[Directions for this task]: Please copy all of the data below word for word, leaving the pictures out of your copy.

(Rows from a dataset)
+ + + +

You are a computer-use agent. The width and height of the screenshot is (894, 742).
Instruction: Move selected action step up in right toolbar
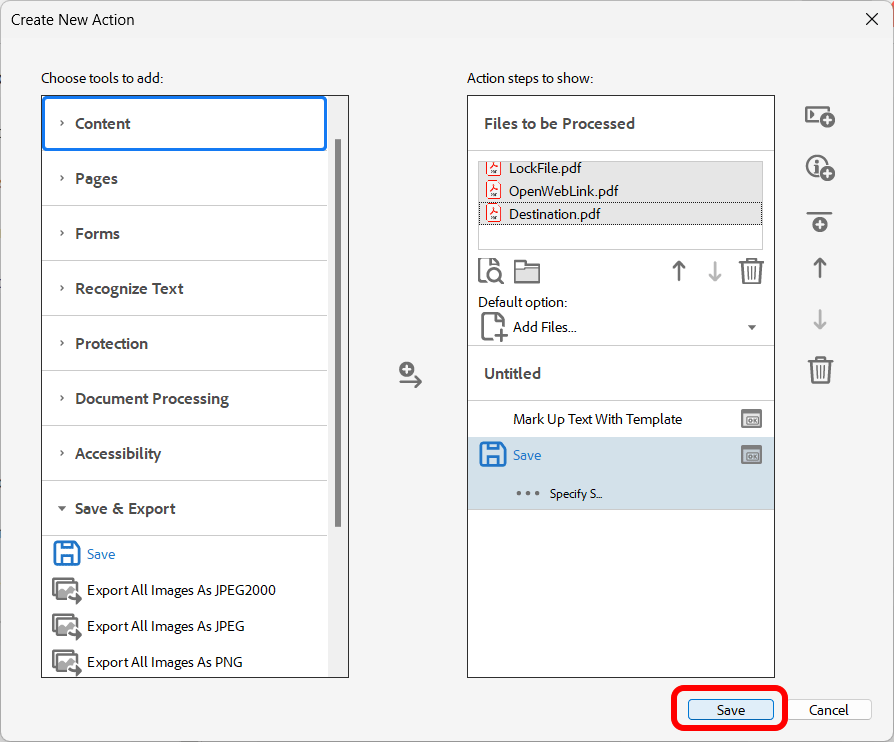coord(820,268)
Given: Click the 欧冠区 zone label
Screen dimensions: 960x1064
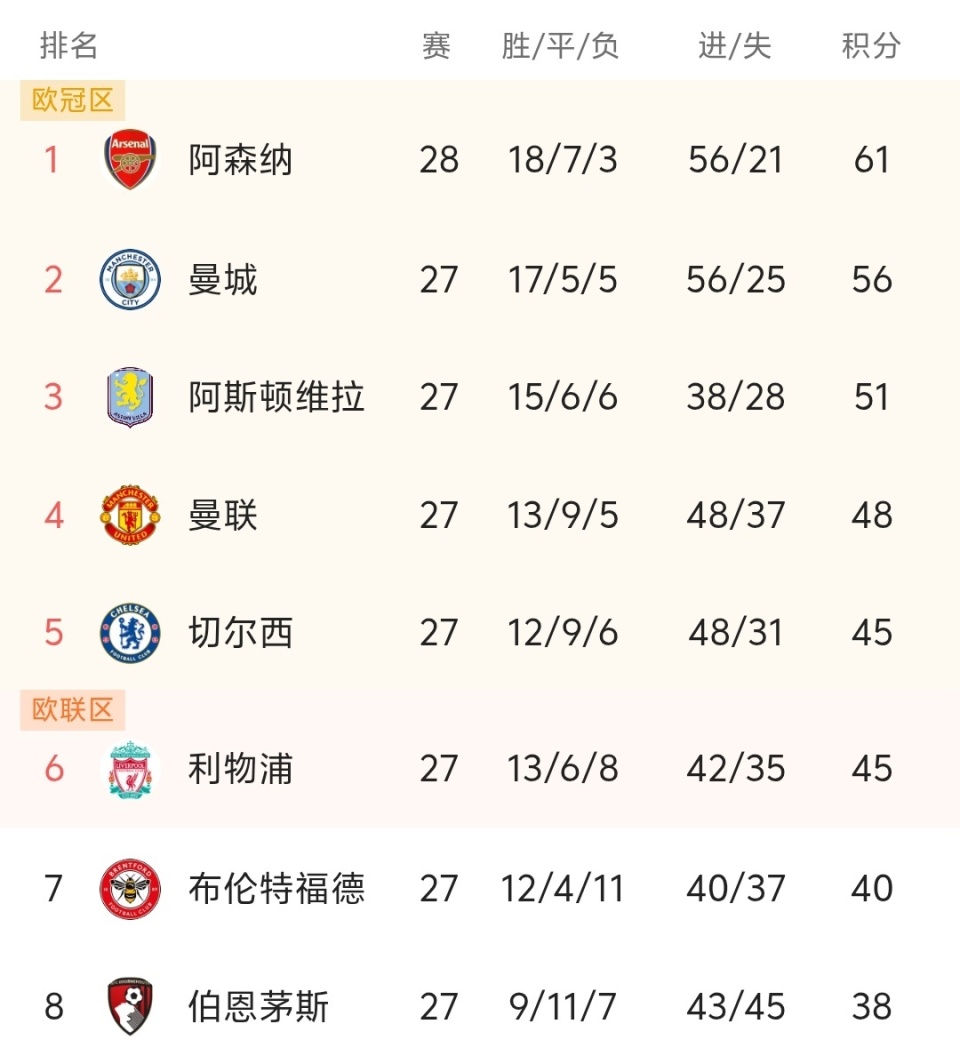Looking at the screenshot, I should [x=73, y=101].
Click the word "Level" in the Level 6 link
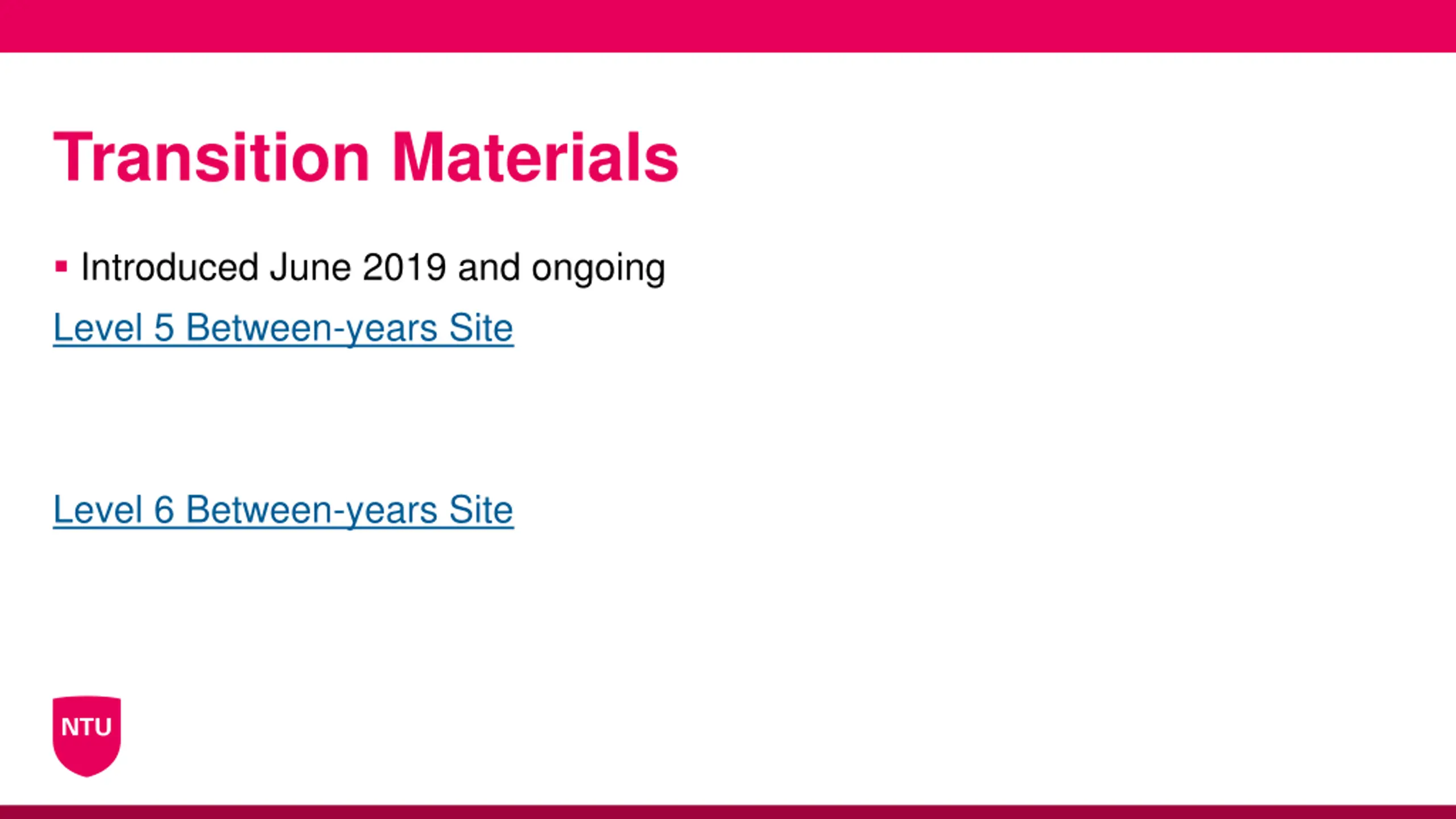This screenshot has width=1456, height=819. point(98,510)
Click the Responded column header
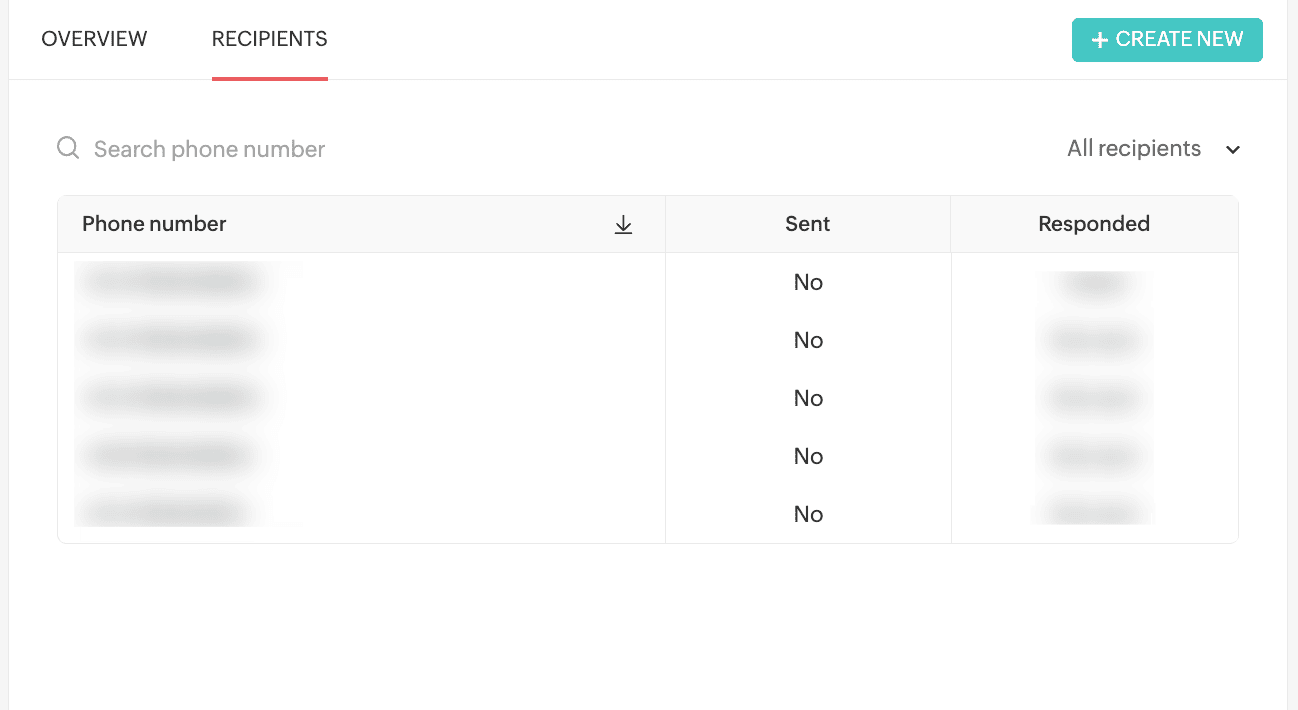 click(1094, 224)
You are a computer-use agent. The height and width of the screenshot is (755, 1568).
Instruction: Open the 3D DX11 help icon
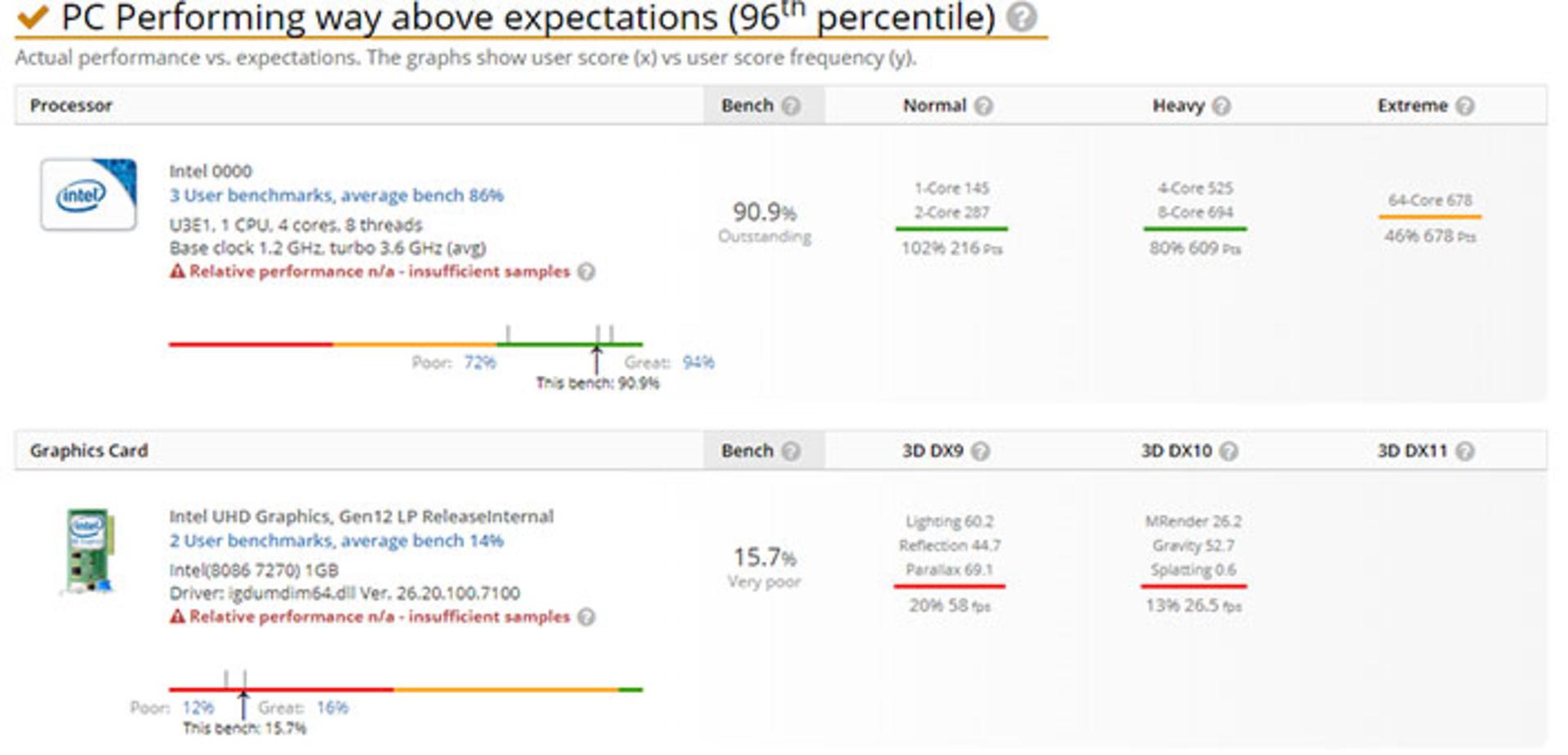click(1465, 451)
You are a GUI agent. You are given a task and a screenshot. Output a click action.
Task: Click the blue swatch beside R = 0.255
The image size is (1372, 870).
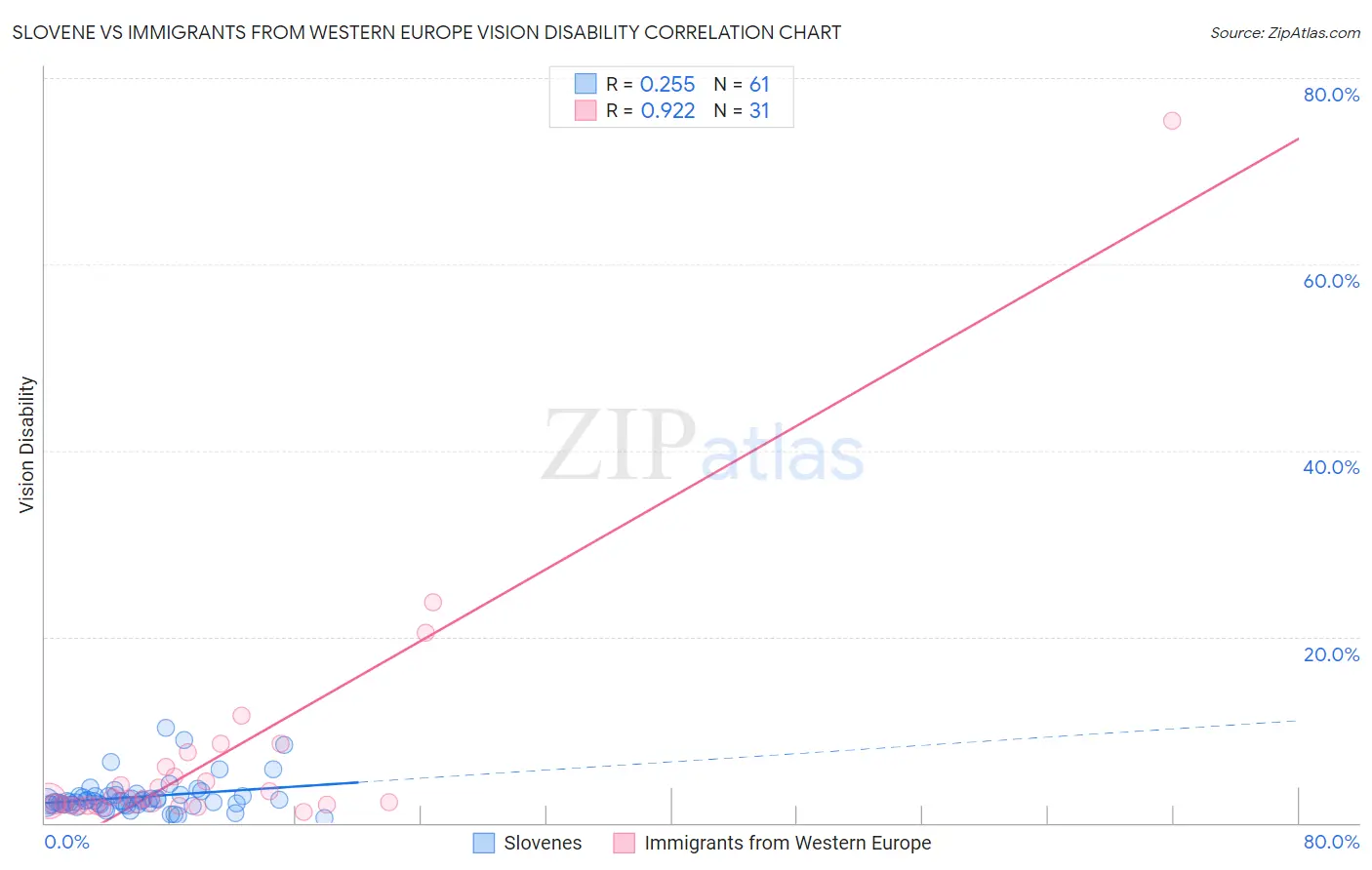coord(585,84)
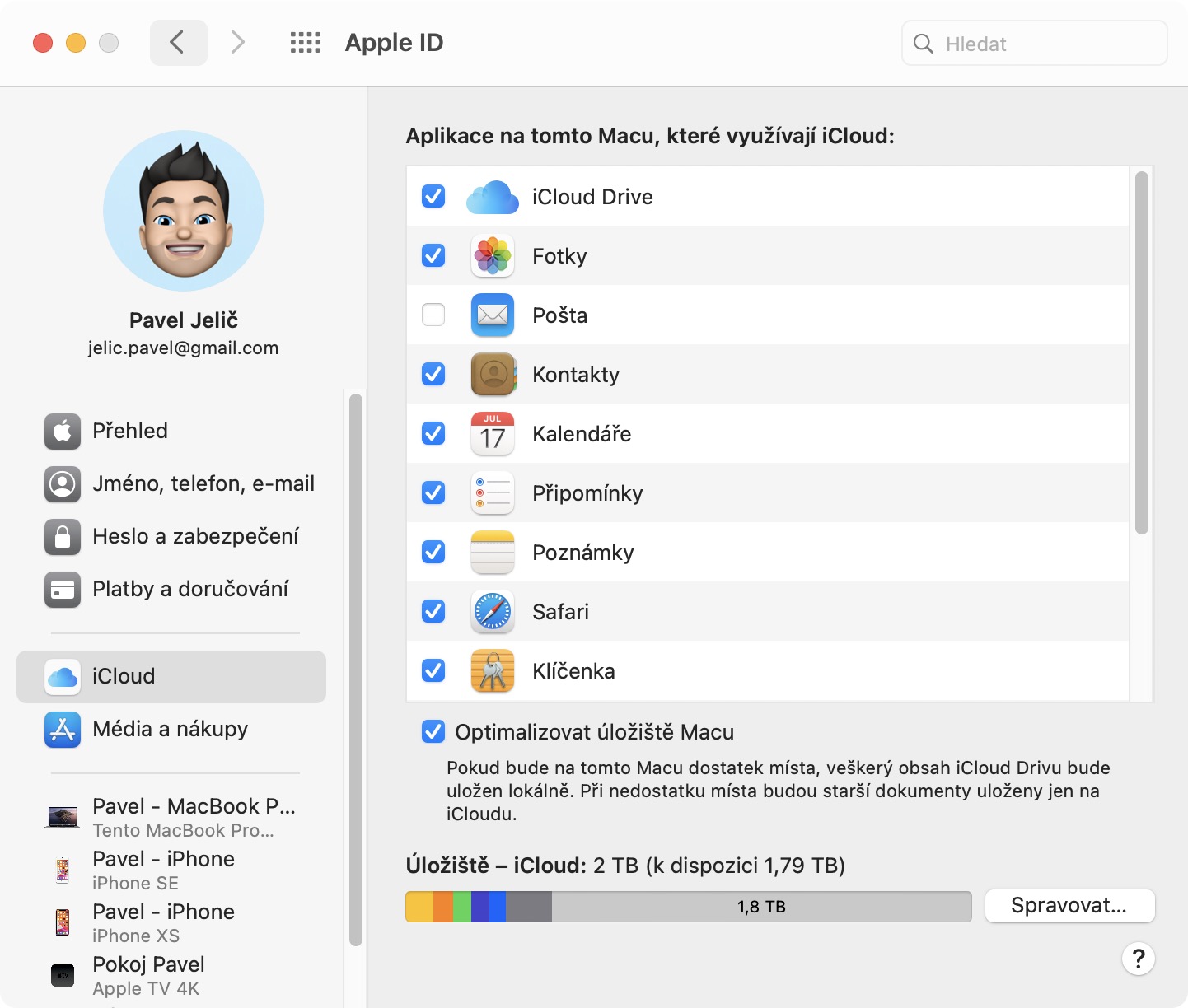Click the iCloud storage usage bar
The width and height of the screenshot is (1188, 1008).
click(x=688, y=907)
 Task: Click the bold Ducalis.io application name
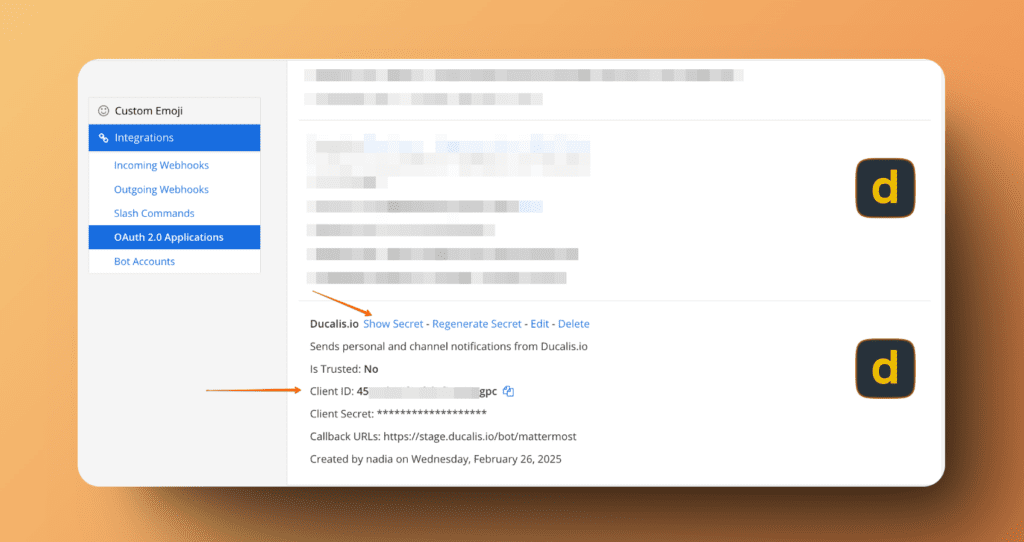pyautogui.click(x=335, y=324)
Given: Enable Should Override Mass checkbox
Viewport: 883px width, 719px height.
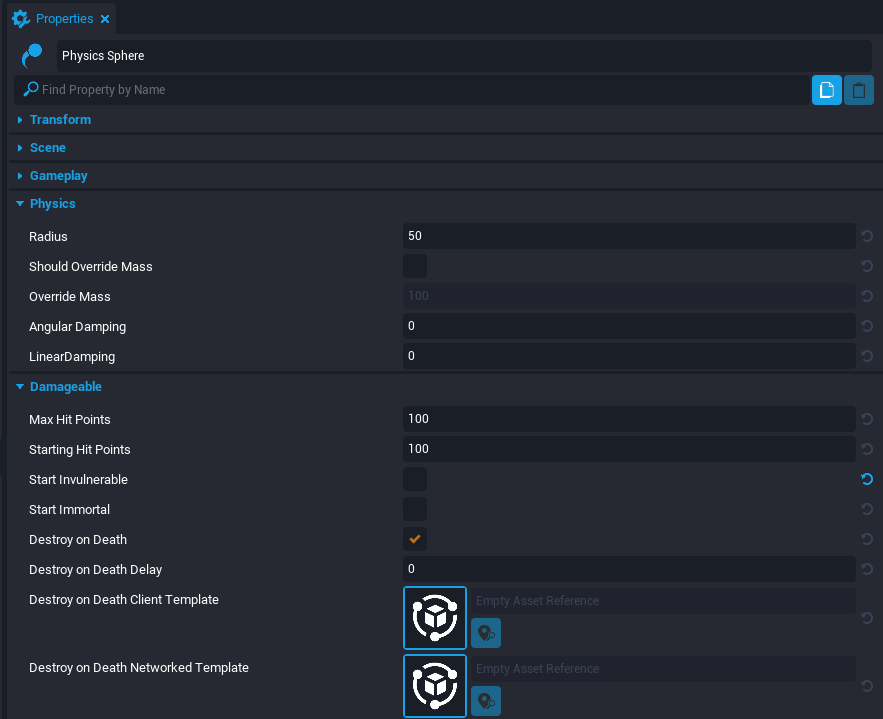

+ + + +

[The result]:
You are a computer-use agent. The width and height of the screenshot is (894, 742).
Instruction: Move selected action step up in right toolbar
coord(820,268)
Given: Click the 欧冠区 zone label
Screen dimensions: 960x1064
Looking at the screenshot, I should [x=73, y=101].
Click the word "Level" in the Level 6 link
This screenshot has width=1456, height=819. point(98,510)
Click the Responded column header
 click(1094, 224)
You are a computer-use agent. The height and width of the screenshot is (755, 1568).
Instruction: Open the 3D DX11 help icon
click(1465, 451)
You are a GUI agent. You are given a task and a screenshot. Output a click action.
Task: Click the blue swatch beside R = 0.255
The image size is (1372, 870).
coord(585,84)
Click the iCloud storage usage bar
The width and height of the screenshot is (1188, 1008).
click(x=688, y=907)
 Task: Click the bold Ducalis.io application name
pyautogui.click(x=335, y=324)
Given: Enable Should Override Mass checkbox
Viewport: 883px width, 719px height.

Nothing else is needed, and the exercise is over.